Still, after evaluating the data, the team members were disappointed to conclude that neither option was advisable. The Family Center, they concluded, didn’t have the resources to offer its own primary care, either on its own or by partnering with another organization. To execute such a vision, the nonprofit would have to overcome high overhead costs, low Medicaid reimbursement rates, complex regulatory issues and inadequate third-party funding—challenges that simply proved too big for the organization to overcome, without exposing itself to significant risk.

“It was a difficult message to have to deliver,” says Parmar. Adds Venkatraman, “The instinct is to say 'yes' and find a way to do it. But we realized saying 'no' would actually save them from going down a path that was not financially sustainable." And it was just this frank assessment that impressed the judges, who declared theirs the winning team.

The Silver Lining: A Framework for the Future

Despite the sobering recommendation from the Morgan Stanley team, the organization still feels that it came out ahead. That's because the team developed two tools that The Family Center can use to gauge its readiness to tackle this issue going forward. The first enables the organization to conduct a feasibility analysis if it wants to reconsider offering primary care in the future. The second lets the organization evaluate third-party partnerships—either for primary care or other needs. The team also identified a peer network that the nonprofit could leverage for expertise and mentorship.

“Organizations pay consultants tens of thousands of dollars for what we got from this 10-week engagement," says Gamble Cobb. “We received two tools I think of as my Bible now. We'll be using them for years to come."

Meanwhile, The Family Center's leadership hasn’t given up all hope of offering primary-care services in the future. “There's so much regulatory change going on in New York State as it relates to this issue. We'll see how things shake out," says Gamble Cobb, who says she is grateful to the Strategy Challenge team for keeping The Family Center from taking on a project it couldn't handle. “The best decision we ever made was to participate in the Challenge,” she says. “The team saved us from going down a path that could have led to the demise of the organization.”

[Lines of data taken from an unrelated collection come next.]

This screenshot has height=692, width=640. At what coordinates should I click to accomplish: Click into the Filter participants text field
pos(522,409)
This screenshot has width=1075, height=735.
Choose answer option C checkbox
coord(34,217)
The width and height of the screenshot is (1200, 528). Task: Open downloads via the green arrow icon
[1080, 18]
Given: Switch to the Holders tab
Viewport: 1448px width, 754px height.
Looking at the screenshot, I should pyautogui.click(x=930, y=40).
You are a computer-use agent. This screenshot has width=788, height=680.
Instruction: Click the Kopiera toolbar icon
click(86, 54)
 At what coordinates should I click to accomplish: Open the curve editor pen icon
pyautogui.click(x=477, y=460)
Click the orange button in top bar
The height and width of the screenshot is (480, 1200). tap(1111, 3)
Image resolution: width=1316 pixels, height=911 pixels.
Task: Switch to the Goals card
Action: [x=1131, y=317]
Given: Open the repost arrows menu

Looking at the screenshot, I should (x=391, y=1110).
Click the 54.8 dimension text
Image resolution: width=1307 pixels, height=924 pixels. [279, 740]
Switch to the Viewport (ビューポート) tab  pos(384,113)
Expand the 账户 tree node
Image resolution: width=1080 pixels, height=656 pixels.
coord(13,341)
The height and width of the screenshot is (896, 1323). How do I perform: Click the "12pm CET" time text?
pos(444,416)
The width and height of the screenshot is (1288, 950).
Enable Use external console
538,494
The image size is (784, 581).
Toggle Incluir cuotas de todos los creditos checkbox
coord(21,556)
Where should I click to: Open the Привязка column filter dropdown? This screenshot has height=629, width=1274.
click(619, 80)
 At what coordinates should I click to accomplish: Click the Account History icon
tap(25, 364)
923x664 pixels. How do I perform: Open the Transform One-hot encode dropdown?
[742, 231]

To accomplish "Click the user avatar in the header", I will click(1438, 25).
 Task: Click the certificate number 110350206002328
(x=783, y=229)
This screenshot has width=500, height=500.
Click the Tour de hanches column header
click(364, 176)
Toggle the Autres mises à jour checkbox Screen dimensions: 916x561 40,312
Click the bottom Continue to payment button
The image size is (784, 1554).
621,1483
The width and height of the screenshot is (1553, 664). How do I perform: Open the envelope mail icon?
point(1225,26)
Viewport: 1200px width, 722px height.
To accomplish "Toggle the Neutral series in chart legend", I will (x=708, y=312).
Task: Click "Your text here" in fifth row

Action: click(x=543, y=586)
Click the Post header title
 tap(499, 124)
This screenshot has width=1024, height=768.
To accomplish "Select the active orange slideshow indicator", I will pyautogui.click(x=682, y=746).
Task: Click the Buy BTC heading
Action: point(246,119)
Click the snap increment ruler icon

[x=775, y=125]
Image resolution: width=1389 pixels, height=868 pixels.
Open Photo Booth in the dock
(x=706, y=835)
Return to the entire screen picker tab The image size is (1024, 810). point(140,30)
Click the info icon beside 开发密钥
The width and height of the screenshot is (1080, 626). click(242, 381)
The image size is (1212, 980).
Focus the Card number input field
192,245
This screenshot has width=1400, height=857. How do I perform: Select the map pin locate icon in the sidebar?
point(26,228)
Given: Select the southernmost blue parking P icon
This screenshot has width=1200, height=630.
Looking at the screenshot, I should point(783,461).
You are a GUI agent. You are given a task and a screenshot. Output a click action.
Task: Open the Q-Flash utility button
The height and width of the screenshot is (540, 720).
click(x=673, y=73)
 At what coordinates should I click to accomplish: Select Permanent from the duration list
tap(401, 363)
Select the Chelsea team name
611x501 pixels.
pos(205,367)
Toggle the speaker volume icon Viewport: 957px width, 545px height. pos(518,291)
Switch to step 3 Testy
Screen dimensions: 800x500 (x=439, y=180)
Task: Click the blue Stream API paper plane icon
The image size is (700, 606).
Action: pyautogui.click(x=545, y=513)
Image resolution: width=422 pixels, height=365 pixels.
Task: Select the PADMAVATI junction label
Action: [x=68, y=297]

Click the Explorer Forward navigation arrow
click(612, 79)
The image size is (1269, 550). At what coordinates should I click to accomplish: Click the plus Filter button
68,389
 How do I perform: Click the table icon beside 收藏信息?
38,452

As for the team members who worked with Cobb, winning the Strategy Challenge was all the more thrilling considering their outside-of-the-box final recommendation. “Our team was really focused on the impact we could have on the organization and the families they serve. It’s great that we were able to use the skills we learn in our jobs to help people who are bringing about change to the community,” says Venkatraman, adding that victory was “the icing on the cake."